-- Begin THE DATA --

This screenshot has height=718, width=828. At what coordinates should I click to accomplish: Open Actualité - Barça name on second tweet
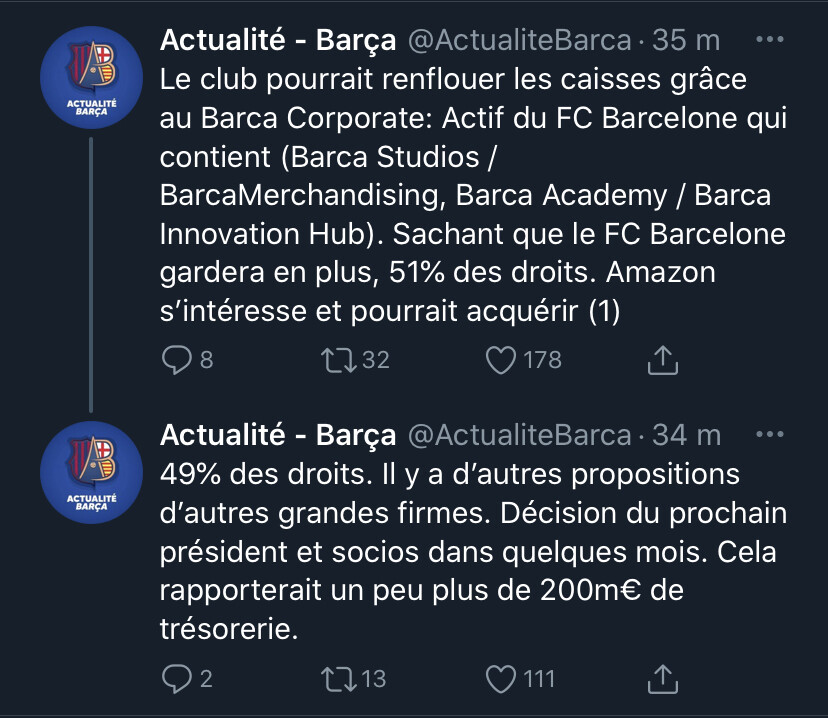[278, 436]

-- End THE DATA --
-- Begin THE DATA --

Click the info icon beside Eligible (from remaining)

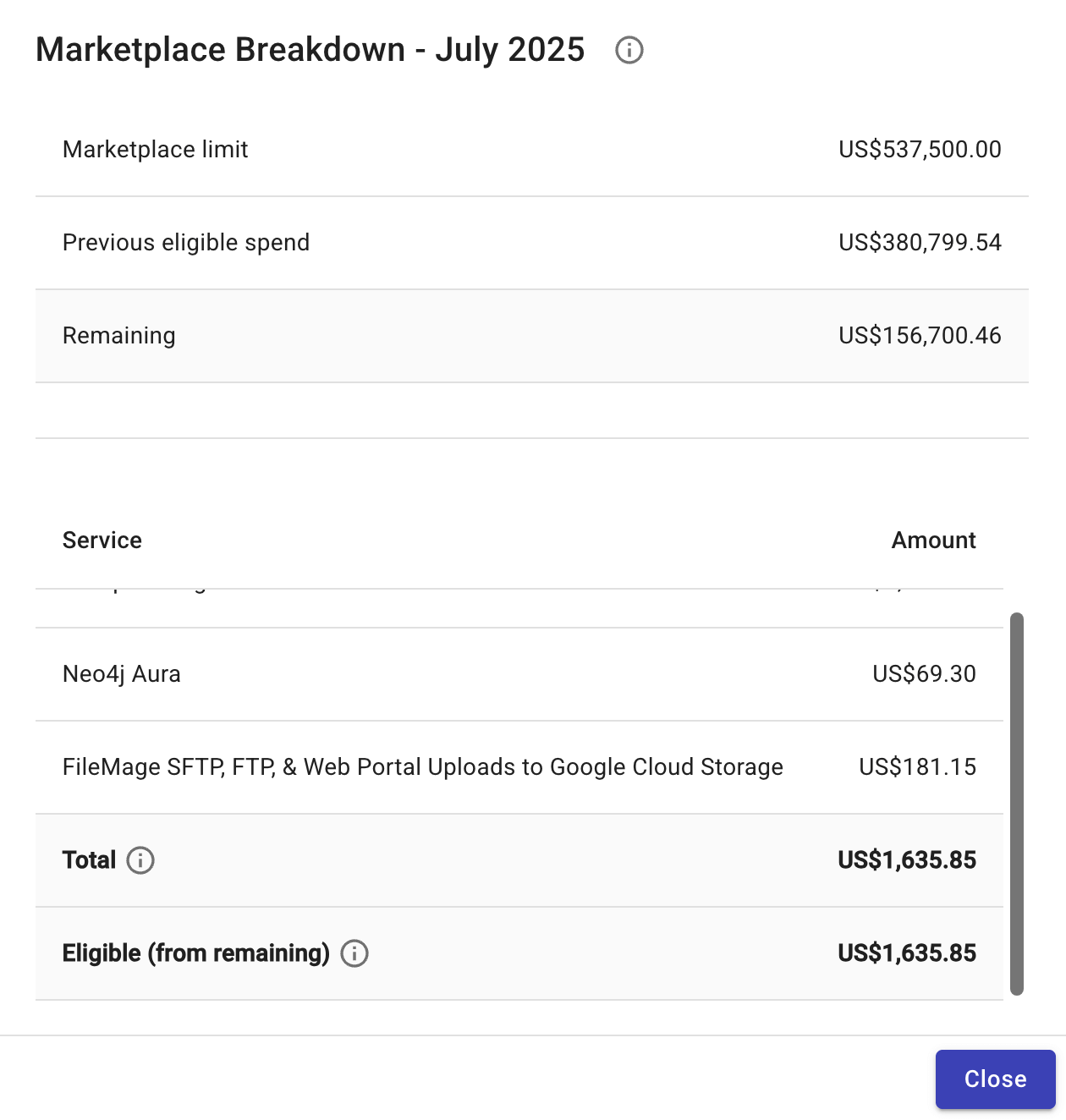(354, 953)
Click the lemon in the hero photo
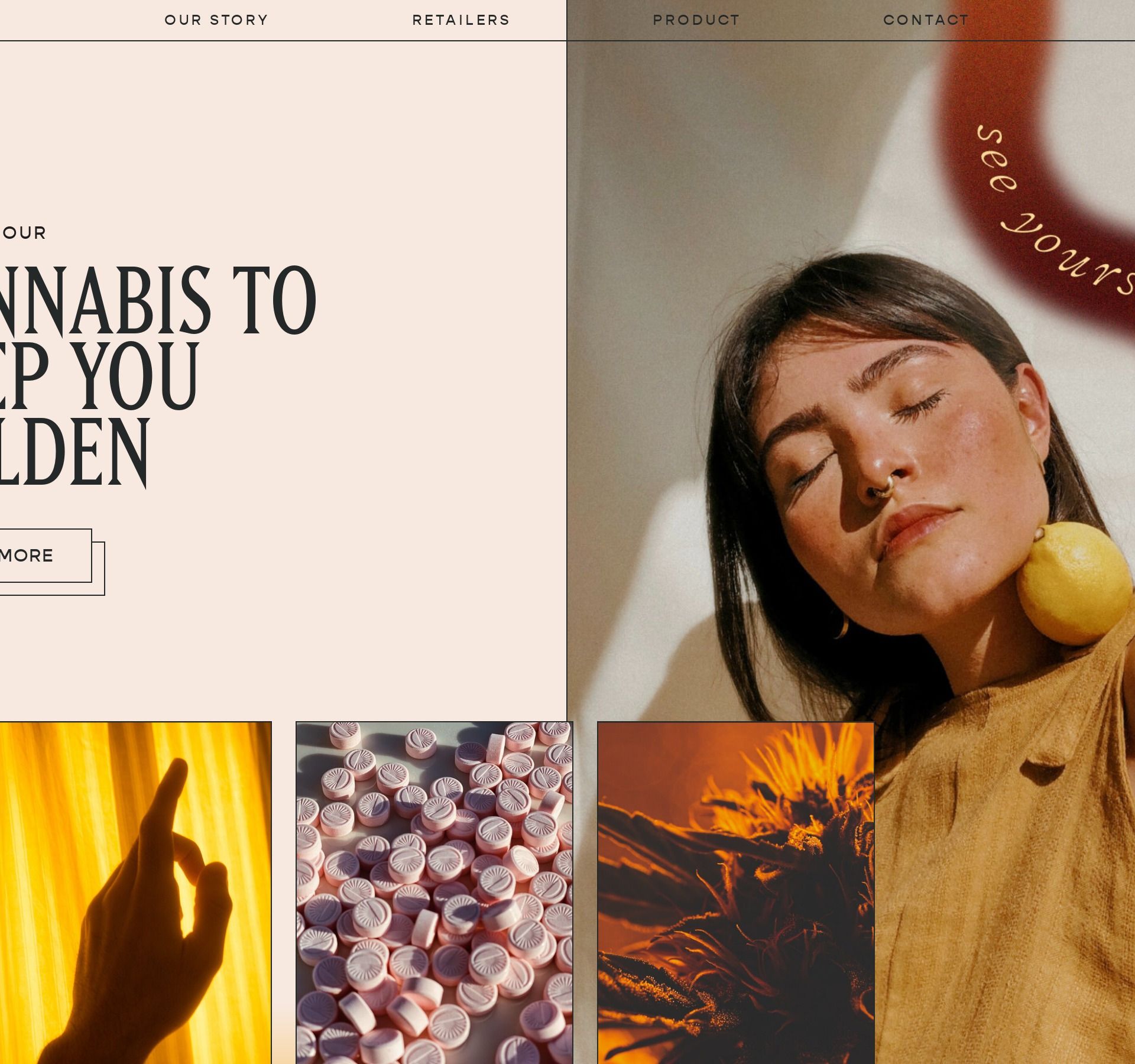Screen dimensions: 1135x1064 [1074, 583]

-- End THE DATA --

PROBLEM TO SOLVE -> Transcribe the rows from the line containing "Click the info" through the line containing "Screen dimensions: 1135x1064 [1074, 583]", including both of those lines. Omit the pictures from your answer.

RESPONSE TO THIS EXERCISE ->
Click the info icon beside Eligible (from remaining)

(354, 953)
Click the lemon in the hero photo
Screen dimensions: 1135x1064 [1074, 583]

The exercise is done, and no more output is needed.